Welcome to the University of Texas Skywatchers Report for Tuesday May 31st through Sunday June 5th.

The new moon for the month of June is on the night of Wednesday the 1st and we will see a waxing crescent moon in the west shortly after sunset for the remainder of the week.

If you happen to find yourself above the Arctic circle on June 1, you can catch a partial solar eclipse. Because we are getting close to the summer solstice, some of the locations will be seeing an eclipsed midnight sun hanging low on their northern horizon.

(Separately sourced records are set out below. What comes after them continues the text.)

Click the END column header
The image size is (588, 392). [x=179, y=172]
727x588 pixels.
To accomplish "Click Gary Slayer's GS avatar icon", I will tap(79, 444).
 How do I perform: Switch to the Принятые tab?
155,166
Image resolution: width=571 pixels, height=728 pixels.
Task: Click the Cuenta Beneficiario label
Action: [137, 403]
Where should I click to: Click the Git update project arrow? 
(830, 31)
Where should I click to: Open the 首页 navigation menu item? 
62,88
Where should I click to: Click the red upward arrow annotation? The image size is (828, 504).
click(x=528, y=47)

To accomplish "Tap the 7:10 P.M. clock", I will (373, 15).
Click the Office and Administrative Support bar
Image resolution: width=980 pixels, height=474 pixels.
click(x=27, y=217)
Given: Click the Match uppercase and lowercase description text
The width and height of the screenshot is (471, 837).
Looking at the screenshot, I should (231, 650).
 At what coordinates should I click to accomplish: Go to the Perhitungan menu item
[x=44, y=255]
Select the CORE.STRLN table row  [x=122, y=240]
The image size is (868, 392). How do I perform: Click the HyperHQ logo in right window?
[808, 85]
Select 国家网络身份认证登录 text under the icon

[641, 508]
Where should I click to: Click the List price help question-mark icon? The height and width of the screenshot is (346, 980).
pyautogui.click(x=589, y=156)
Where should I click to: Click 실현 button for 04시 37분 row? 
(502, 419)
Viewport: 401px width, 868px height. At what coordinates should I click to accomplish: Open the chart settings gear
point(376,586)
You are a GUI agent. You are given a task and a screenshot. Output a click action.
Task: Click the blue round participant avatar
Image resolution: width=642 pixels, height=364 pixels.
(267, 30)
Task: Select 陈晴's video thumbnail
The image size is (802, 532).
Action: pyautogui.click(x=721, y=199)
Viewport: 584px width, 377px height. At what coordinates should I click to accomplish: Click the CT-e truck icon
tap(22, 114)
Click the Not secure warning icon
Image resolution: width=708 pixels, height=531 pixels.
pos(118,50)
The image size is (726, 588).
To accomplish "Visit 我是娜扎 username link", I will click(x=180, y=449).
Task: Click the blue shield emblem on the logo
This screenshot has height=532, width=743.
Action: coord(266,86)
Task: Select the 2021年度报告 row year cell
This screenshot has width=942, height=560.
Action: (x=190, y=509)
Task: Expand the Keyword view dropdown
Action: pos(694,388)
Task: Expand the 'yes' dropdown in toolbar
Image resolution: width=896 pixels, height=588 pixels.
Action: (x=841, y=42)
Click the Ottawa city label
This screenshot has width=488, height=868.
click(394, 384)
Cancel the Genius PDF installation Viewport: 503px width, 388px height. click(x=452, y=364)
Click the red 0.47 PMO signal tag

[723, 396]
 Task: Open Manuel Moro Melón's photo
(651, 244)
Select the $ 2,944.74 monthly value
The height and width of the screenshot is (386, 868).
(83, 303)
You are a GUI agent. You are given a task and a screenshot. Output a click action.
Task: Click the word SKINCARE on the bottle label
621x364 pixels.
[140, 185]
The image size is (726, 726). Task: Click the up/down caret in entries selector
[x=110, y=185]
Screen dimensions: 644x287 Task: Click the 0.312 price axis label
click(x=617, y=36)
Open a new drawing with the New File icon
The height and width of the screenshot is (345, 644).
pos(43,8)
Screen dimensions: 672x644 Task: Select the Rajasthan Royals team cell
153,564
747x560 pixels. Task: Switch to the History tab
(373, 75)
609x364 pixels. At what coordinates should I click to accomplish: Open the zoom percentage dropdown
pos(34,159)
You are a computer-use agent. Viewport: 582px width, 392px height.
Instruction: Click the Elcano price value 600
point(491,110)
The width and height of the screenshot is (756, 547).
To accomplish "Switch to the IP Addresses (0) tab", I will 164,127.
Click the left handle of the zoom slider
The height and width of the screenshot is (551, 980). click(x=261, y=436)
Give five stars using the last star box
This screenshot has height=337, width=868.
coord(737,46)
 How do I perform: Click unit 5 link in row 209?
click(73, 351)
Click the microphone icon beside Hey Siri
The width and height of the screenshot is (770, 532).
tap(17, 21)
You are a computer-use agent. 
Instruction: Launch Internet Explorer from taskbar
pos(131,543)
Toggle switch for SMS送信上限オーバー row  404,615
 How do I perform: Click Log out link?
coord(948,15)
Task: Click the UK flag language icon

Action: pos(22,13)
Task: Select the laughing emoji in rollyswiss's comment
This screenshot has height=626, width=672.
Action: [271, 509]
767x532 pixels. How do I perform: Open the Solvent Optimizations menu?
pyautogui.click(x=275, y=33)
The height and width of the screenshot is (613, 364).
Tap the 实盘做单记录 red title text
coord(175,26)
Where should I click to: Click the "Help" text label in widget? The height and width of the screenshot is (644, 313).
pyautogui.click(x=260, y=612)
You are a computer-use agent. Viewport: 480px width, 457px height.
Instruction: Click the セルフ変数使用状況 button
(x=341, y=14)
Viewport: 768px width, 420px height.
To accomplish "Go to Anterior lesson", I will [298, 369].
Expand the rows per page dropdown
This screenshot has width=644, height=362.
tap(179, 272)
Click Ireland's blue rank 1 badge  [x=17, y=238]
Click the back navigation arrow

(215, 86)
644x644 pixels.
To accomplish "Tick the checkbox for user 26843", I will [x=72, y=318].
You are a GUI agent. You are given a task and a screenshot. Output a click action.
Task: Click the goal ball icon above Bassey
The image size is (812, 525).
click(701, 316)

Saturn is still the main solar system object to see in the early evenings and is high in the south as the sky darkens after sunset. The rest of the naked-eye planets are still in the morning sky although Mercury, Mars and Venus are fairly low. Jupiter is higher and is rising at 4:15 a.m. at midweek.

Last week, controllers at the Jet Propulsion Laboratory sent the last recovery command to the Spirit rover, which was last heard from on March 22, 2010. Since there was no reply, the rover's mission is now at an end. Spirit's initial mission goal was to operate for 3 months, but it ended up working for over 6 years. Meanwhile, Spirit's twin, Opportunity, continues to operate on Mars on a part of the planet that is better for recharging the rover's solar panels. You can learn more about the missions and read the Spirit sign-off message from project manager John Callas at marsrovers.jpl.nasa.gov

Summer viewing nights on the UT campus telescope will start next week, so please check back for details on starting dates and times.

Thank you for calling the University of Texas Skywatchers Report.